19日午前5時25分ごろ、沖縄県那覇市の国道58号泊交差点で、南向けに飲酒運転で直進してきた米軍2トントラックと、対向車線から右折しようとした那覇市宇栄原の会社員の男性(61)の軽トラックが衝突し、男性は搬送先の病院で死亡した。那覇署は同日、米軍トラックを運転していた在沖米海兵隊牧港補給地区所属の上等兵の男を容疑者(21)を自動車運転処罰法違反(過失運転致死)と道交法違反(酒気帯び運転)の疑いで逮捕した。

事故で前部分が損傷した、米兵運転の米軍トラック=19日、那覇署

米軍車両と衝突した被害者男性の軽トラック=19日、那覇署

事故で前部分が損傷した、米兵運転の米軍トラック=19日、那覇署 米軍車両と衝突した被害者男性の軽トラック=19日、那覇署

 上等兵の呼気からは基準値の約3倍のアルコールが検出された。調べに対し、「間違いありません」と容疑を認めているという。上等兵も救急搬送されたが、軽傷で命に別条はない。同乗者はいなかった。亡くなった男性は出勤途中だったという。

 署によると同日、米海兵隊法務部から上等兵について「公務外」との回答があった。米軍トラックが赤信号を無視して交差点に進入したとの目撃証言もあるといい、同署は慎重に裏付けを進めるほか、危険運転致死容疑への切り替えも視野に捜査している。

 米軍トラックは上等兵個人の所有ではないため、同署は軍の車両を運転していた経緯を含め、飲酒場所や時間なども調べる方針。

 日米地位協定上、米軍車両の財産権を持つ米側は同日午後、署から上等兵が運転していたトラックを回収した。署は「事故発生から車両の回収までに、検分など一定必要な捜査をした。今後、必要な場合は捜査協力を求める」としている。

 在沖米軍トップのニコルソン四軍調整官(中将)は同日、亡くなった男性と遺族に対し「深い遺憾と哀悼の意を表明する」とのコメントを発表した。

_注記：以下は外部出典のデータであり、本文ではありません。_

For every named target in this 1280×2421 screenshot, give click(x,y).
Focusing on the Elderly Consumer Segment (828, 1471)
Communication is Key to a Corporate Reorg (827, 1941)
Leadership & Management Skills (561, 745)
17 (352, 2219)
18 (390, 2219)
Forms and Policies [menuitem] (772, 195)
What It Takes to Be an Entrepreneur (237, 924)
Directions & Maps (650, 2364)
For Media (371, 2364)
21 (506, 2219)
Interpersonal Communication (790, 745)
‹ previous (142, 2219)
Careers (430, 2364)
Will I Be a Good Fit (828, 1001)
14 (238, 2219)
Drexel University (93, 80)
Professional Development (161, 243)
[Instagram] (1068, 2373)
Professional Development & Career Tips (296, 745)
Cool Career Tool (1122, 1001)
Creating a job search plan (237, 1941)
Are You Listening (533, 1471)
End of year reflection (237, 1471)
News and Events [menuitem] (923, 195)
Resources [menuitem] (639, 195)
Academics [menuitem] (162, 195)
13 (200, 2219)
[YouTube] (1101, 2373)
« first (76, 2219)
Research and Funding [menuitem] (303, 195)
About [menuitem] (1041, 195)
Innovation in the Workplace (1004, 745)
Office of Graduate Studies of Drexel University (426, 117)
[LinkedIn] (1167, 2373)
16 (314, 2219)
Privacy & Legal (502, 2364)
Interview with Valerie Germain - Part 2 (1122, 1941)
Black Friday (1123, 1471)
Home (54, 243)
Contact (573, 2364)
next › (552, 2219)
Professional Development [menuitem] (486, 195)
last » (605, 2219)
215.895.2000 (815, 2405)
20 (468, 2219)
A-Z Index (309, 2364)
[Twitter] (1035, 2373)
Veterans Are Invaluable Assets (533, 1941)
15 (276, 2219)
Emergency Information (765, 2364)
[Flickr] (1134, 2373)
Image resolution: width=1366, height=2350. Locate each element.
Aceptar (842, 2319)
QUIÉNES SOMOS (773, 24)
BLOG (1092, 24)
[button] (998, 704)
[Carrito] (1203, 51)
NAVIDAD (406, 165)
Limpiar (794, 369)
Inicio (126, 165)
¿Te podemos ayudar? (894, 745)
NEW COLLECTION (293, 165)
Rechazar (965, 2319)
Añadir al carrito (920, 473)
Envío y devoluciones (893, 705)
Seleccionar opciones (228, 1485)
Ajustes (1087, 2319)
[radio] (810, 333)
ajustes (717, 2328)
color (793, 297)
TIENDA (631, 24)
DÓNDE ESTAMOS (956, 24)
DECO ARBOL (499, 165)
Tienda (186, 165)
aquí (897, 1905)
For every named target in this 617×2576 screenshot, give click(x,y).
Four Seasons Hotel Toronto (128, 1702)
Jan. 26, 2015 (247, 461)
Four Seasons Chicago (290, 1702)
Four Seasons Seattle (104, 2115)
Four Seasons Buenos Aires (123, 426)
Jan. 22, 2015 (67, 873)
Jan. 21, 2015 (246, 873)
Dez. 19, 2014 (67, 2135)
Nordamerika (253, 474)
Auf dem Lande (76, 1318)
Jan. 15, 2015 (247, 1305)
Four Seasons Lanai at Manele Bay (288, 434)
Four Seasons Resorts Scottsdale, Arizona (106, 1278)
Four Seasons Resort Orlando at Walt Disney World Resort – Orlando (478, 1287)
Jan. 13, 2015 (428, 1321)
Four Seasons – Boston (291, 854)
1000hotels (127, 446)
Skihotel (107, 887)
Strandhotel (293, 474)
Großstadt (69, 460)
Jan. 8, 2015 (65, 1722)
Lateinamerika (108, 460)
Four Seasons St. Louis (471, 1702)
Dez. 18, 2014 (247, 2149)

 外出時間や飲酒規制を盛り込んだ在沖米軍のリバティー制度では、午前0時から午前5時までの基地外飲酒などを規制しており、上等兵が違反している可能性もある。

 現場は片側3車線の道路で、会社員の男性の軽トラックは同市安里方面に曲がろうとしたところ、第3通行帯を直進してきた上等兵の米軍トラックと衝突した。会社員の男性は胸などを強く打ち、心肺停止の状態で搬送されたが、約1時間半後に死亡が確認された。